Heterologous COVID-19 Vaccine Priming Schedules Elicit Persistent Immunity

Results of a study published in the Journal of Infection suggest that heterologous COVID-19 vaccine priming schedules are associated with persistent immune responses for up to 6 months, suggesting mixed schedules may be a viable vaccination strategy for future pandemics.

The Com-COV2 (ISRCTN:27841311) study was a single-blinded trial conducted in England in 2021. Eligible patients (N=1072) were aged 50 years and older with no history of SARS-CoV-2 infection who had received a single priming dose of either the ChAdOx1 or BNT162b2 vaccines. Patients were randomly assigned 1:1:1 to receive a second dose of the same vaccine, mRNA-1273, or NVX-CoV2373 between weeks 8 and 12. The primary outcome was immunologic response up to day 196.

Among patients included in the analysis, 54 were primed with ChAdOx1 and 532 were primed with BNT162b2.

Following receipt of the second vaccine dose, the anti-spike immunoglobulin (Ig)G geometric mean concentration (GMC) at day 196 was 3588 enzyme-linked immunosorbent assay laboratory units (ELU)/mL for BNT162b2 plus mRNA-1273 recipients. Anti-spike IgG GMCs among other priming combinations were 3191 ELU/mL for ChAdOx1 plus mRNA-1273 recipients; 2281 ELU/mL for BNT162b2 plus BNT162b2 recipients; 1334 ELU/mL for BNT162b2 plus NVX-CoV2373 recipients; 1052 ELU/mL for ChAdOx1 plus NVX-CoV2373 recipients; and 494 ELU/mL for ChAdOx1 plus ChAdOx1 recipients.

The magnitude of anti-spike IgG waning was initially slower for ChAdOx1 plus ChAdOx1 recipients compared with both ChAdOx1 plus mRNA-1273 recipients and ChAdOx1 plus NVX-CoV2373 recipients until day 112. After day 112, this difference in waning speed was attenuated. In addition, magnitude of waning was initially slower for BNT162b2 plus NVX-CoV2373 recipients compared with BNT162b2 plus BNT162b2 recipients until day 56 but was reduced thereafter.
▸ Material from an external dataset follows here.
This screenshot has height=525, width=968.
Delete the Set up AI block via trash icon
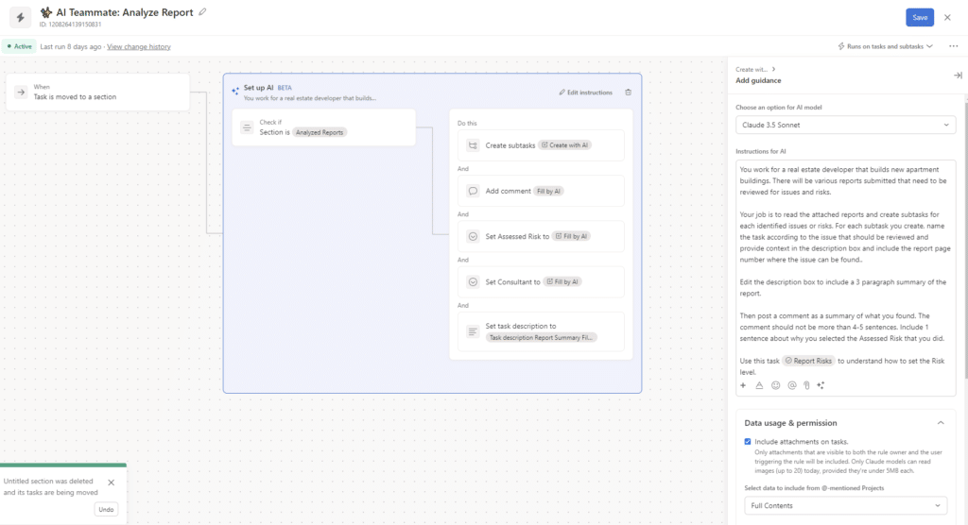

Waning speeds were similar between BNT162b2 plus BNT162b2 recipients and BNT162b2 plus mRNA-1273 recipients.

Live virus neutralization assays indicated similar outcomes among most mixed vaccine combinations, though the combination of BNT162b2 plus NVX-CoV2373 was associated with a lower response compared with BNT162b2 plus BNT162b2.

Mixed effects linear regression was used to identify covariates that significantly affected humoral immunogenicity across mixed vaccine schedules. For patients primed with ChAdOx1 and BNT162b2, significant covariates included anti-spike IgG levels at receipt of the second vaccine dose and BMI. However, age and time between receipt of the first and second vaccine dose were significant covariates for BNT162b2-primed recipients, whereas patient sex was significant for ChAdOx1-primed recipients.
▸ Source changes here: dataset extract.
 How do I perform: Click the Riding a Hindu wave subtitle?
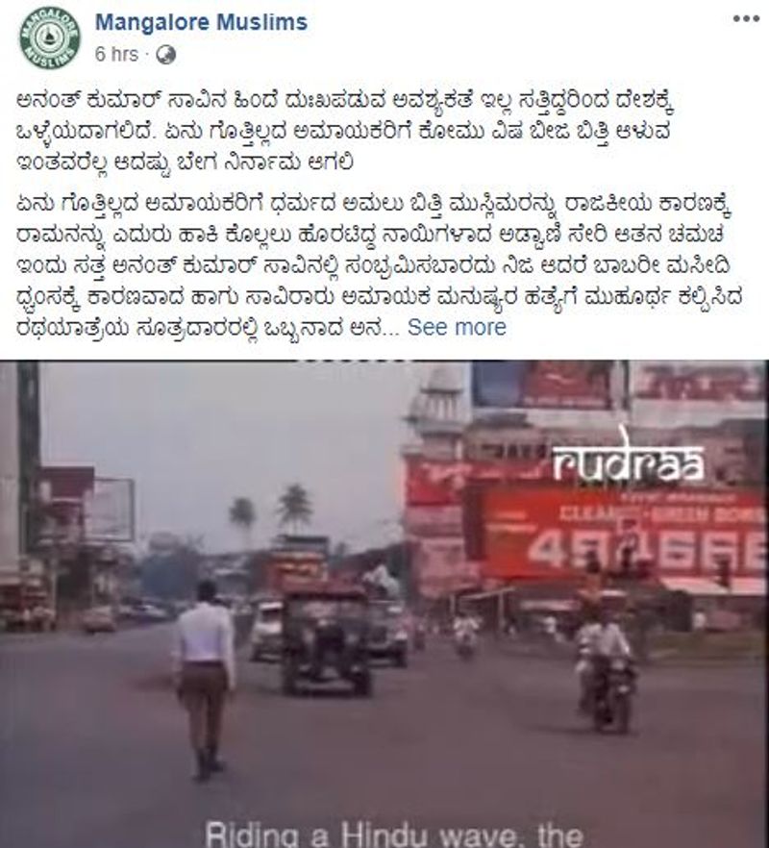(x=394, y=834)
A total of 756 adverse events occurred among 436 patients. Overall, 34 patients in each study arm tested positive for SARS-CoV-2 infection, 1 of whom required hospitalization but did not receive invasive ventilation.

This study was limited as the primary vaccine dose was not randomly administered. Other limitations include a greater number comorbidities among BNT162b2-primed patients and the lack of follow-up beyond 6 months.
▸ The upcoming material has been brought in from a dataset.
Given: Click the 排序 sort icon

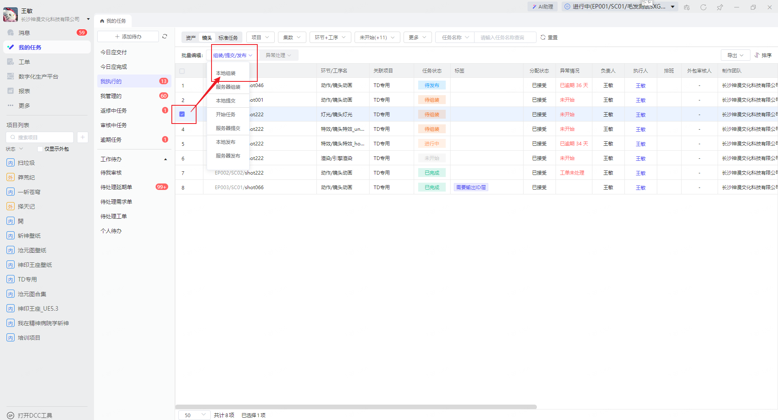Looking at the screenshot, I should [x=757, y=55].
“It is not clear, yet, whether one combination of vaccine platforms may hold clinically significant advantages over any other combination,” the researchers noted. “However, heterologous priming schedules might be considered, to ease logistical constraints, as a viable option sooner in future pandemics,” they concluded.

Disclosures: Some study authors declared affiliations with biotech, pharmaceutical, and/or device companies. Please see the original reference for a full list of disclosures.